John Janedis, managing director/media analyst of Jefferies LLC, estimates total volume will be down 3% to 5% for all national TV inventory, with broadcast networks generally outperforming cable networks.
For last year’s upfront market, Media Dynamics estimated national TV advertising grew 4.5% to $18.6 billion, with broadcast networks pulling in $8.75 billion and cable networks tallying $9.86 billion.
This year, Janedis predicts big TV network groups will sell all their TV inventory -- broadcast, cable and associated digital platforms.
Plus, networks will seek more dollars by shifting to C7 from C3 ratings guarantees for national marketers. C3/C7 ratings are Nielsen’s average minute commercial ratings plus three or seven days of time-shifted viewing.
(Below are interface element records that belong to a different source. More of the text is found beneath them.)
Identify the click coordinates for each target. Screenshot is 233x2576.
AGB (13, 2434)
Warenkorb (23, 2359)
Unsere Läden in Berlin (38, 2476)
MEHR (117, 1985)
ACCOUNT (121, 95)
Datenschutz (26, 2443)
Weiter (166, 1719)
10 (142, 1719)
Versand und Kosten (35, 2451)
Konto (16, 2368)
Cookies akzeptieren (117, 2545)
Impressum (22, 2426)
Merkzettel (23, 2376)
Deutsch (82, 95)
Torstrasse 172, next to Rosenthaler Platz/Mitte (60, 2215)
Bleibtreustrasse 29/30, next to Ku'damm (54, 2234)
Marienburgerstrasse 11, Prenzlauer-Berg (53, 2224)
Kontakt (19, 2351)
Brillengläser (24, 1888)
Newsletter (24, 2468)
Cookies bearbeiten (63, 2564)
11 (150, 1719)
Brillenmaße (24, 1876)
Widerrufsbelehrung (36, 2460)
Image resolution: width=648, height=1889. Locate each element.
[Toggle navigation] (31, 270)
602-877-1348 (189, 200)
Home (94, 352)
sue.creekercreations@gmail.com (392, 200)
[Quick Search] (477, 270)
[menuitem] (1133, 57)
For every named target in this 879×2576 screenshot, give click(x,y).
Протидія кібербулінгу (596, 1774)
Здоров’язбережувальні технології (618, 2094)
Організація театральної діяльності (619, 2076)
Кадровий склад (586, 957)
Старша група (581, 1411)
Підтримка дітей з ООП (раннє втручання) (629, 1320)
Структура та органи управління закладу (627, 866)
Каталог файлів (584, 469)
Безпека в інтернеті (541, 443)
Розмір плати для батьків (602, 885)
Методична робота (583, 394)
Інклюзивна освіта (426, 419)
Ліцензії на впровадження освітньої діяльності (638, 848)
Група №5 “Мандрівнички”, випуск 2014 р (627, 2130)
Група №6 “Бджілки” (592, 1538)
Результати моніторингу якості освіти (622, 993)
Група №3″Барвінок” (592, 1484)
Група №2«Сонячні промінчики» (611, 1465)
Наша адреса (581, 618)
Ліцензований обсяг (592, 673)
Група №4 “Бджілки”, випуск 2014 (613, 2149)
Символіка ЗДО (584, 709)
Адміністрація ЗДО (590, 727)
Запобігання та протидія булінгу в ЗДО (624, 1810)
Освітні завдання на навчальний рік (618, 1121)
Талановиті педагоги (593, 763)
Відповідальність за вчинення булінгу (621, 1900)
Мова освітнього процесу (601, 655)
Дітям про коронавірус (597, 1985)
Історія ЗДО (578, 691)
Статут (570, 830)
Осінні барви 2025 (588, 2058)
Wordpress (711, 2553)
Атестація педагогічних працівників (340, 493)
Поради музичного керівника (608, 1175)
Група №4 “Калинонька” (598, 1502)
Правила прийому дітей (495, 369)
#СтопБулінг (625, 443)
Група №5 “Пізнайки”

The national TV market is estimated to be split 50-50 in terms of C3 and C7 deals.
“The desire for more C7 volume may also slow down the market, but it will likely get done,” says Janedis.
When it comes to pricing, he says, the market looks to pull in “mid-single-digit” percentage gains in the cost-per-thousand viewer pricing [CPM], down from a year ago.
Last year’s strong market scored high 9% to 12% increases in CPMs for many broadcast networks, which quickened the pace of the market overall.
Janedis says: “We continue to think NBC will lead the market from a CPM perspective, with the rest of the industry falling into a fairly tight range once NBC sets the market. ... CBS will likely come in just below NBC, but more C7 volume will make it difficult to make direct apples to apples comparisons.
“Cable-only network [groups] are ... starting to write small deals rather than waiting until the TV nets wrap up.”